• [Text extract]

────────────────────────────────────────

This patch ports the layout mode text extraction code to the new font class. This introduces one test failure, which itself appears to derive from a misconception about space width in the original Font class. Previously, a layout mode font was initialized in _page.py as follows: fonts[font_name] = _layout_mode.Font(*cmap, font_dict) *cmap, in this case was the return value of build_char_map, which consists of: - Font sub-type; - Space_width criteria (50% of width); - Encoding map; - Character-map; and - Font-dictionary Notice that build_char_map does _not_ return the width of a space, but the width of _half_ a space. However, if we look at the arguments to the layout mode Font class, clearly the class expects to be passed the full width of a space. This is also clear from the word_width method in the layout mode Font class, which substitutes a missing width with 2 * space_width. It follows that the layout mode Font class _expected_ to be passed a full space width, but really was only passed the width of half a space. When porting to the new Font class, this becomes problematic when calculating text width, because the new Font class uses self.character_widths["default"] as a fallback for a missing width, which is approximately (and in many cases exactly) the width of two spaces. This in turn causes problems with text extraction in cases where the width of a space itself is missing ("The Crazy Ones"), and cases where a font with a missing character width is calculated wider than before. For the first issue, this patch introduces a work-around that also exists in the conventional text extraction code, that is, dealing with missing space width separately. For the second issue - this causes one test to fail: the test_layout_mode_text_state in tests/test_text_extraction.py. This is entirely due to the existence of a unicode private range character in the file.

…t_mode_text_state For several reasons, the output of the test_layout_mode_text_state test has changed significantly with changing to the new Font class. Here's why: 1. The original layout mode Font class set a space width that was actually half a space wide in reality. In computing word with, a default fallback value was used of "self.space_width * 2", which in reality was just the width of one space. 2. The new Font class uses "self.character_widths["default"]" as a fallback value for calculating word width. This value is calculated as follows: - If a missing width is defined in a Font's font descriptor, set that as default width - Else if the width of a space is defined in a Font's character widths and it is not zero, set the width of two spaces as default width - Else calculate the average of all character widths and set that as default width For the document in test_layout_mode_text_state, this results in very different default character widths. In the original Font class, it set a space width of 125, and used 250 as a fallback widht. With the new Font class, it reads a value of 1000 from missing width in a font descriptor. The document contains one character from a private unicode range, the width of which is not defined. This character appears a number of times throughout the document. As a result, this character's width is calculated much wider with the new code than with the old code. In all other respects, though, the output is the same. So, the test_layout_mode_text_state's test goal - seeing whether a font change within a q context is addressed correctly - still holds. The expected output of this test is stored as a user attachment on github. Instead of replacing the document, just remove the space characters from the rendered output and check the result. This makes the test pass while keeping its intended purpose.

────────────────────────────────────────

• [Set task]
According to the patch description, what value does the new Font class read from the missing width in a font descriptor for the document in test_layout_mode_text_state? The entries that follow have no connection to the patch description.

• [Stored records]
────────────────────────────────────────

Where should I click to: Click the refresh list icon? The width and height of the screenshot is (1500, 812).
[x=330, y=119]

────────────────────────────────────────

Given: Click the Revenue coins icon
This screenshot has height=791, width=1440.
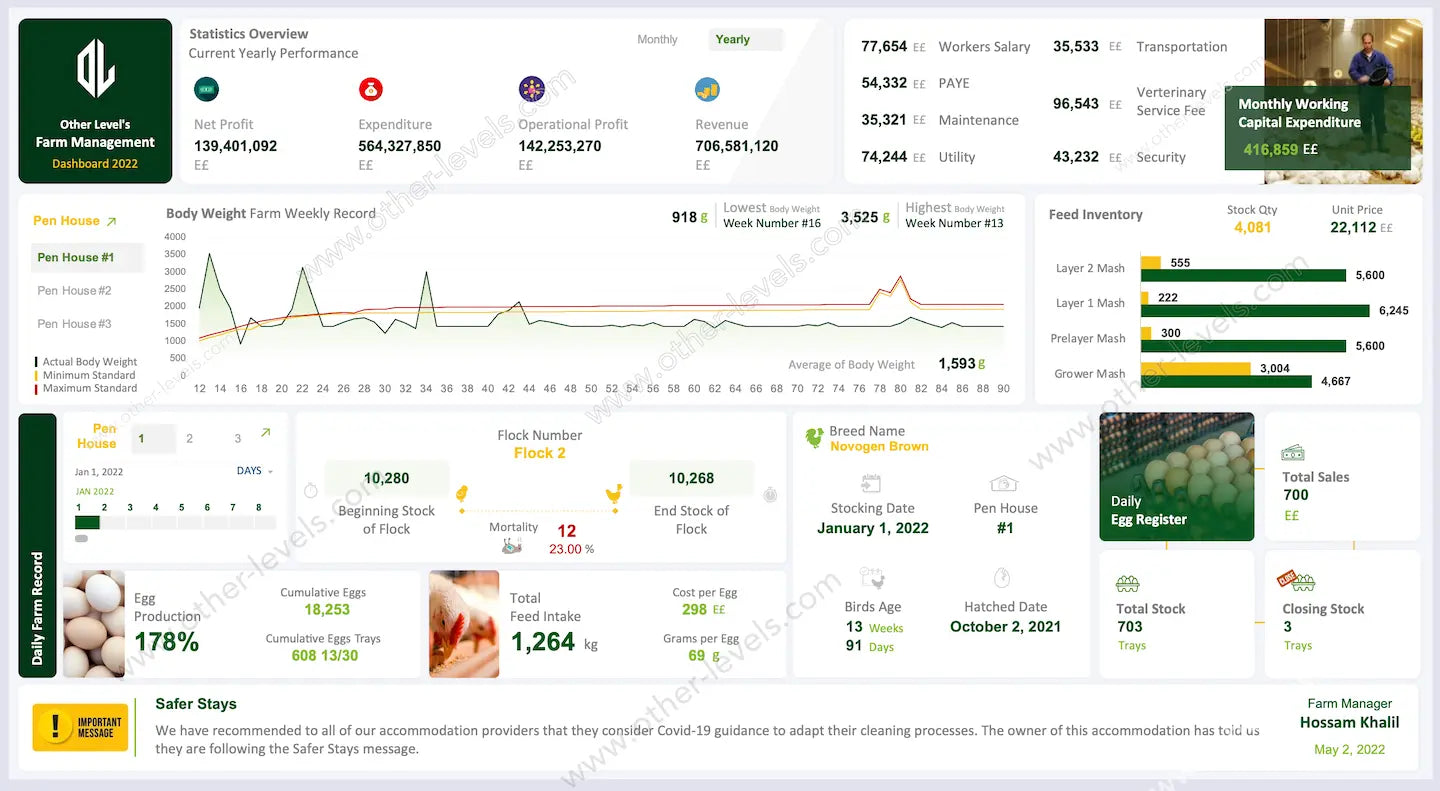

────────────────────────────────────────

• [Solution to this problem]
1000